Understanding a Port and Reason to Open it

Understanding a Port and Reason to Open it

Open ports in Linux are like a gateway that leads the user to a particular room on a Linux system. Everything a user does on the internet, or it might be a series of open ports, uses a specific port.

For instance, if you plan to run your web server, you must use open ports in Linux to connect. The same procedure applies to running your web, FTP server or mail. Ports are network connections across all network-connected devices.

How To Open a Port on Linux

Open ports in Linux involve the firewall configuration mechanism to allow network traffic via specific ports. See the basic measures using the UFW (Uncomplicated Firewall) tool, which is generally used on Debian-based systems. If you are using a different distribution, the steps might vary.

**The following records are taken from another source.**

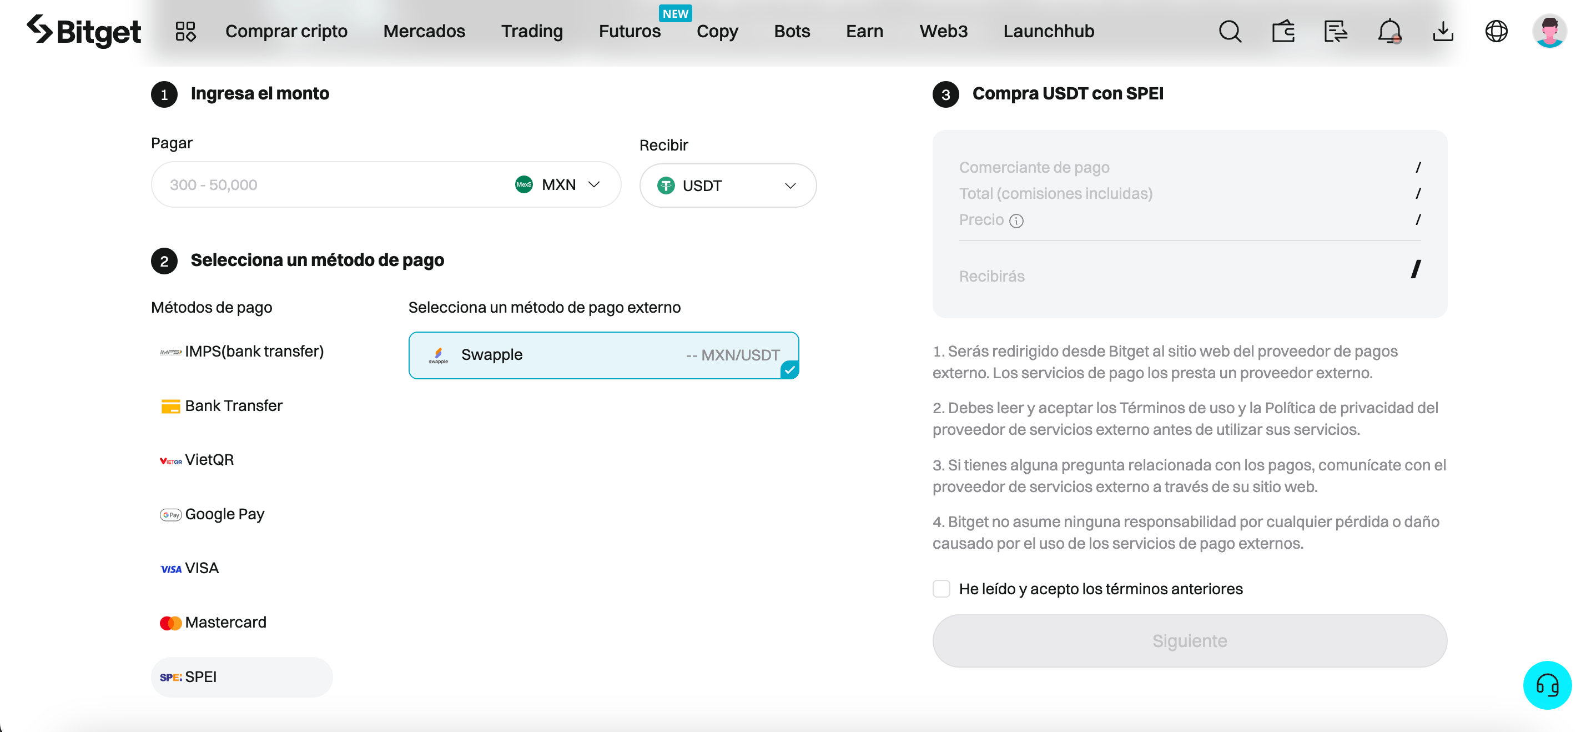This screenshot has width=1581, height=732.
Task: Click the download/app icon on navbar
Action: [x=1443, y=30]
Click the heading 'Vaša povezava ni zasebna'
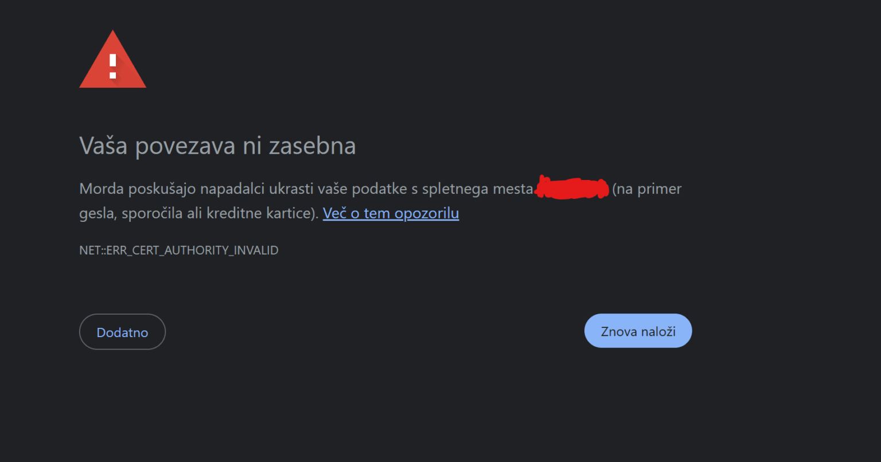881x462 pixels. (217, 146)
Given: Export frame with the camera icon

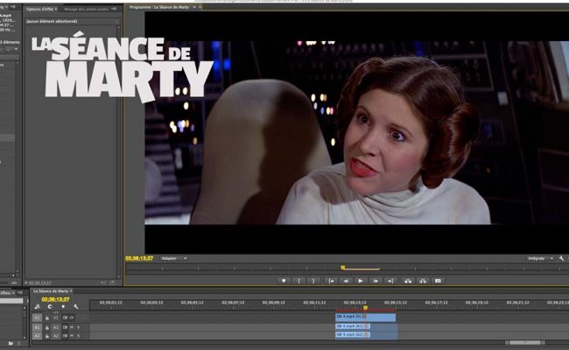Looking at the screenshot, I should pos(438,281).
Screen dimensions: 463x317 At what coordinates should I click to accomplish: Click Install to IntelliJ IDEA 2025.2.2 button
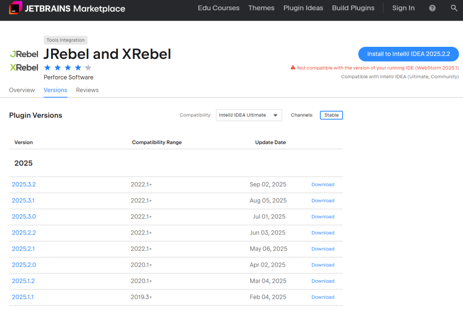pyautogui.click(x=408, y=54)
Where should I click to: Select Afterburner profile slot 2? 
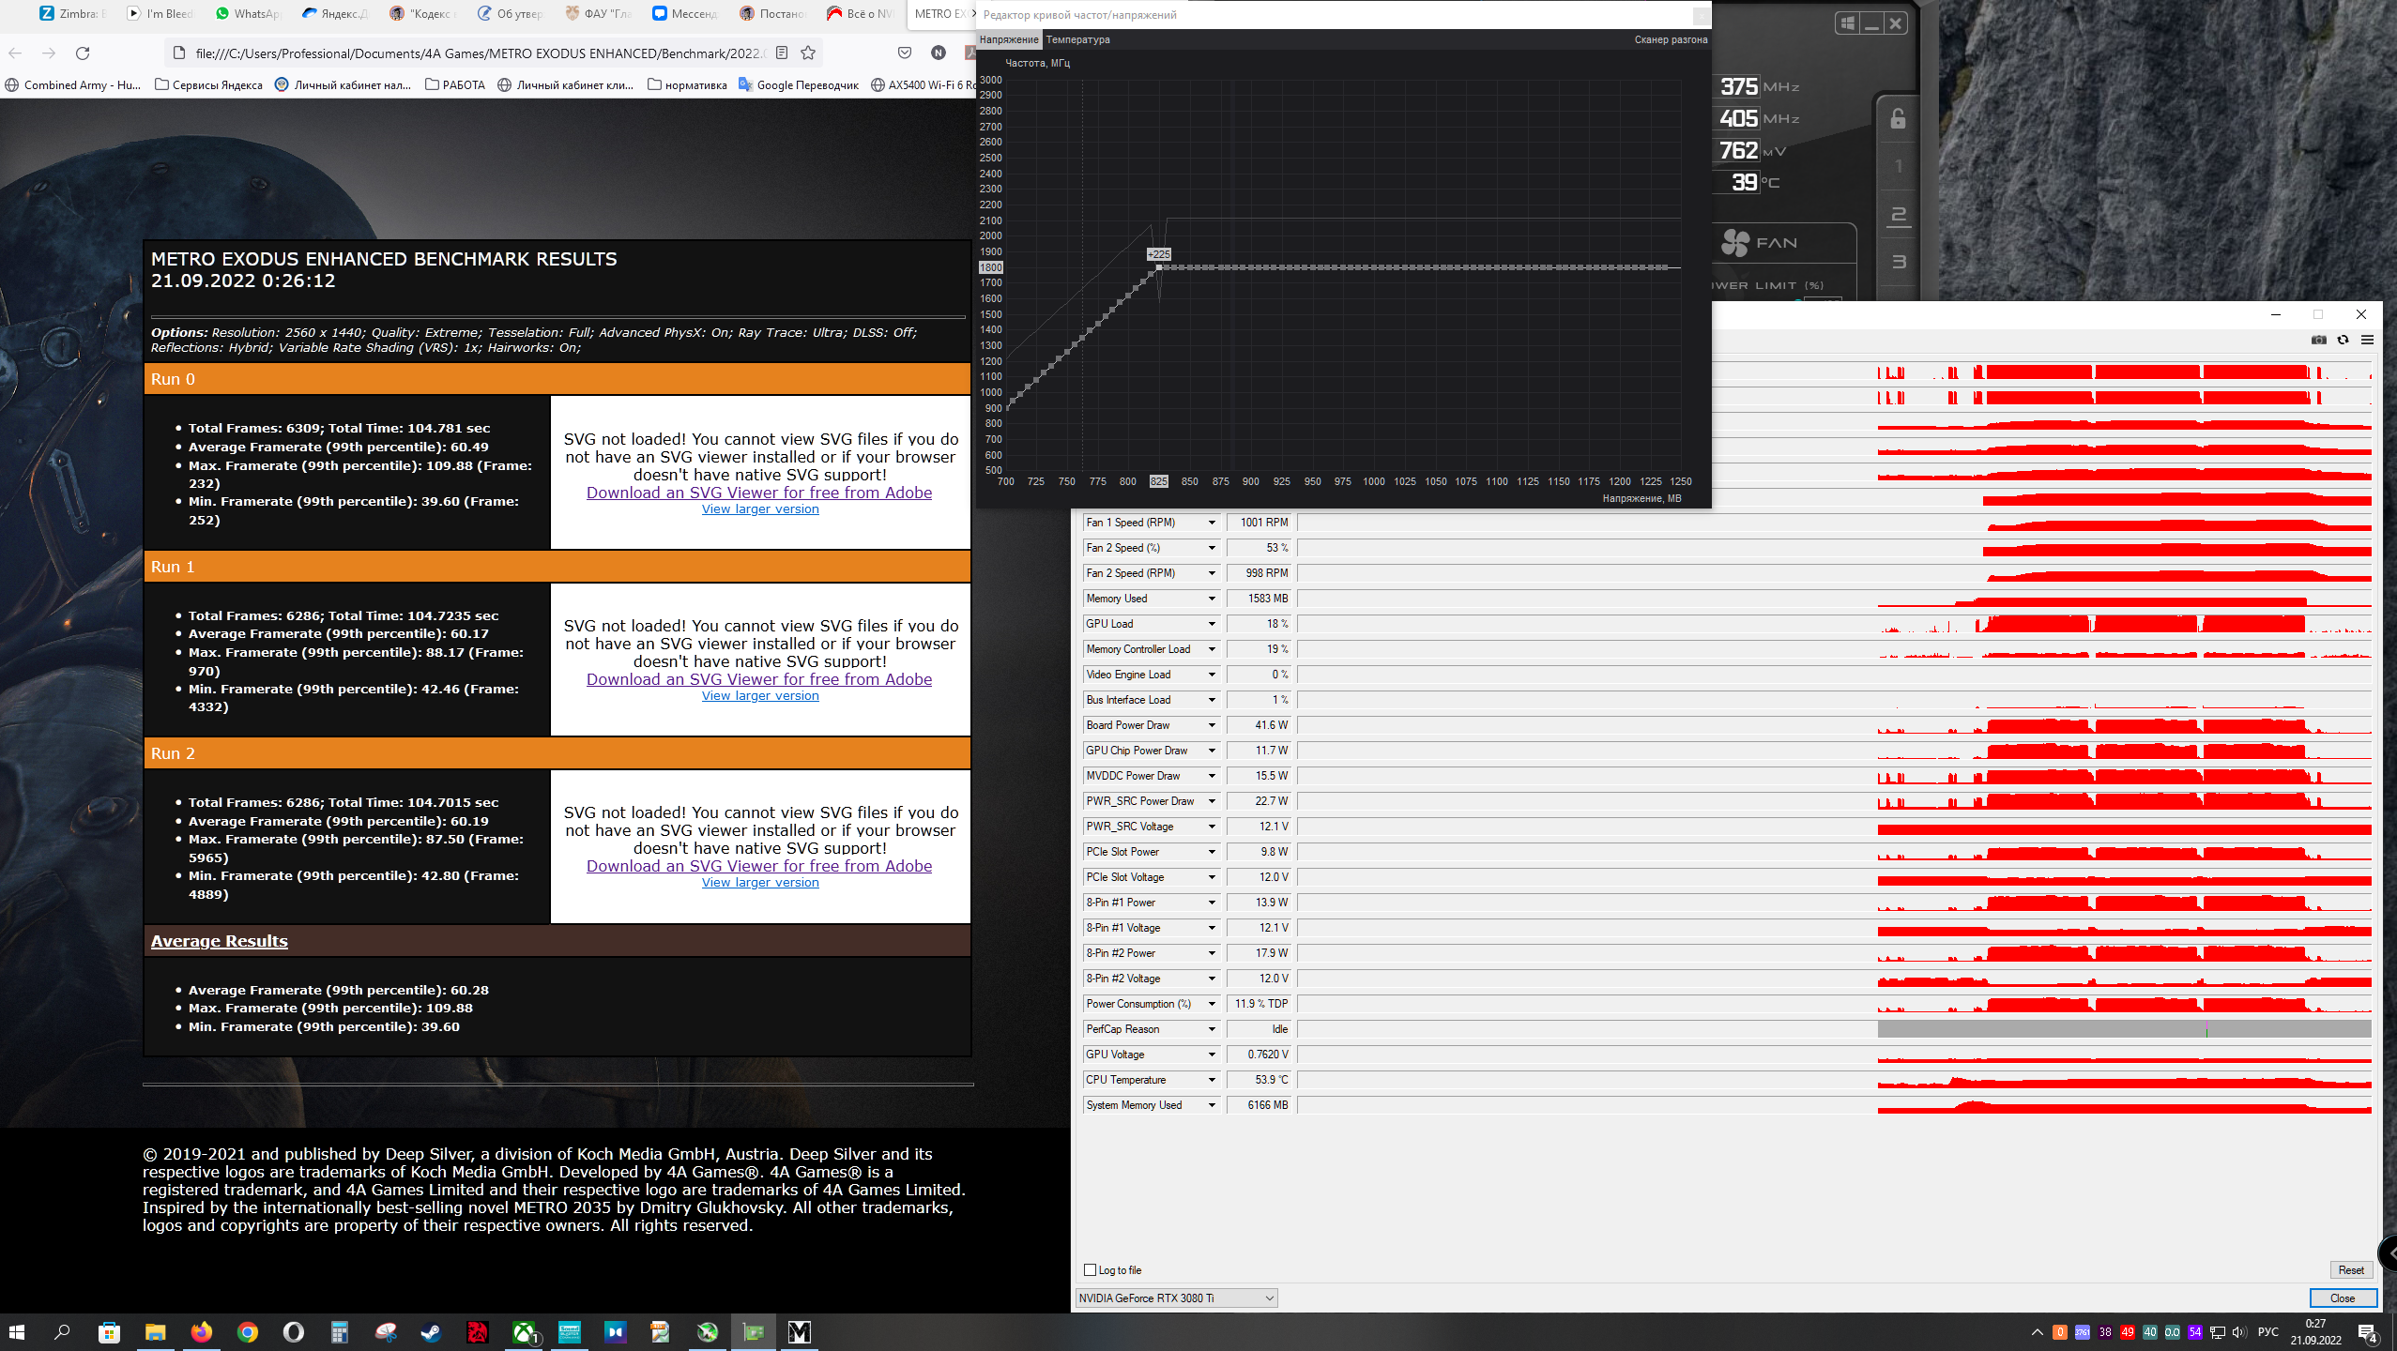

Using UFW (Uncomplicated Firewall)

Using UFW (Uncomplicated Firewall)

Users should be cautious when opening ports, particularly on a public-facing web server. Only open the ports that are essential for your applications. You can also consider using strict firewall rules and other security measures to guard your system.

Check UFW Status:

First, confirm that UFW is installed and review its status.

sudo apt-get update sudo apt-get install ufw sudo ufw status

Develop a Specific Port: You can utilize the allow command by the number of port and the protocol to develop a specified port (usually TCP ports or UDP ports). For instance, to open port 80 for HTTP traffic:

sudo ufw allow 80/tcp

If you want to open a range of ports:

sudo ufw allow 3000:4000/tcp

Allow Specific Application: You can also allow traffic for a specific application. For example, to allow SSH traffic:

sudo ufw allow OpenSSH

Check the Updated Rules

Verify the rules to ensure the changes have been applied.

sudo ufw status

Reload UFW

After making changes, you might need to reload UFW for the new rules to take effect.

sudo ufw reload

Enable UFW

If UFW is not already enabled, you can help it using:

sudo ufw enable

Confirm the action by typing 'y'.

Using Firewall-cmd (For Systems with firewalld)

If your Linux system uses Firewalld instead of UFW, you can use the following steps:

Check Firewall-cmd Status:

sudo firewall-cmd --state

Open a Port:

sudo firewall-cmd --add-port=80/tcp --permanent

Reload Firewall-cmd:

sudo firewall-cmd --reload

Check Open Ports in Linux:

sudo firewall-cmd --list-ports

Listing Open Ports in Linux

Listing Open Ports in Linux

Before unlocking a port number on a Linux system, you must review if the required port has already been opened. The most manageable way to learn about an open port in Linux is to use a command line of the netstat command to grep command.

netstat -na | grep :[port-number]

The overhead command line suggests the grep to search for a special port number in the port list delivered by netstat command. For example, to inspect if port 8080 is obtainable on the system, enter the following command:

netstat -na | grep :8080

If the port is closed, the command produces no result.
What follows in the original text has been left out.